Natalie Portman’ın İsrail Devletinin kuruluşunu anlatan ‘Aşk ve Karanlıkların Hikâyesi/ A Tale of Love and Darkness’ Cannes’da yarışma dışı olarak özel bir seansta gösterildi.
Yahudi asıllı iki ünlü ve prestijli yönetmen, Amerikalı Ethan Coen ile Fransız Michel Hazanavicius, filmin Cannes’daki gösterimine katılarak ilk kez kamera arkasına geçen Portman’a destek verdiler.
Sanatçının Fransız koreograf eşi Benjamin Millied, Portman’ın Cannes’da verdiği bu imtihanda yanında oldu. Filmin gösteriminden önceki sunuş konuşmasında Cannes Film Festivali Direktörü Thierry Frémaux, Oscar ödüllü aktrisin aynı başarıyı kamera arkasında da tekrarlayacağından emin olduğunu söyledi.
Yazar-gazeteci-aktivist avukat Amos Oz’un, 28 dile çevrilen, bir milyon adet satan 2002 tarihli kitabının sinema haklarını satın alan Natalie Portman, senaryosunu yazdığı filmi yönetti ve başrolü oynadı. 1981’de Kudüs’te doğan sanatçı, bu İsrail-Amerikan ortak yapımında mükemmel İbranicesiyle herkesi şaşırttı.
Eleştirmenler Portman’ın bu ilk yönetmenlik denemesi için bu son derece iddialı otobiyografik dramayı seçmesini bir meydan okuma olarak karşıladılar. Alt yazı okumasını sevmeyen Amerikalı izleyicilerin bu İbranice sözlü filmi benimsemesini istemek Portman için büyük riskti.
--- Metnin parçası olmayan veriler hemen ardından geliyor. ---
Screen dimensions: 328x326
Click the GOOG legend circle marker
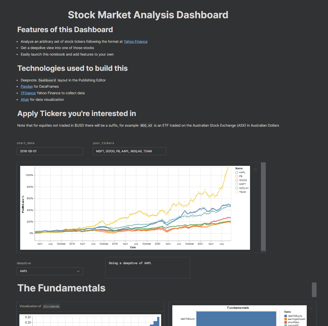(237, 180)
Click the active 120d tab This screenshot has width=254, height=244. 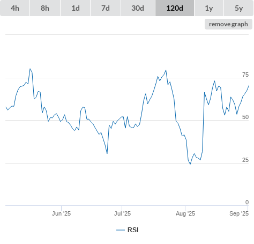pyautogui.click(x=175, y=8)

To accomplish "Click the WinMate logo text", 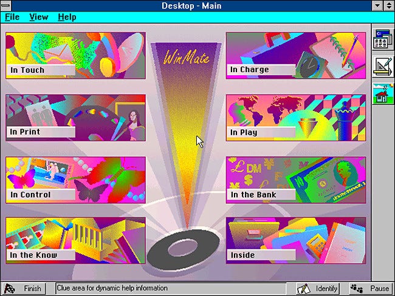I will [185, 59].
Avrupa’daki soykırımdan kaçıp Kudüs’e sığınan Polonyalı bir ailenin on yaşındaki oğlu olarak izlediğimiz Amos Oz’u filmde, İngiliz mandası altındaki Kudüs’te, İsrail devletinin kuruluş öncesinde, 1948’de Birleşmiş Milletler’de bağımsızlığını tanımasından sonra komşu Arap ülkelerin saldırısına uğramasında, savaş sırasında yaşanan sıkıntılarda ve savaş sonrası yıllarında izliyoruz.
Yazar bir baba ile açık fikirli bir annenin oğlu olarak mutlu bir aile çevresinde yetişen küçük Amos’un gözünden anlatılan filmde Natalie Portman, ilk filmini yapan bir yönetmen olarak beklenmedik bir beceriyle başarıyı yakalıyor.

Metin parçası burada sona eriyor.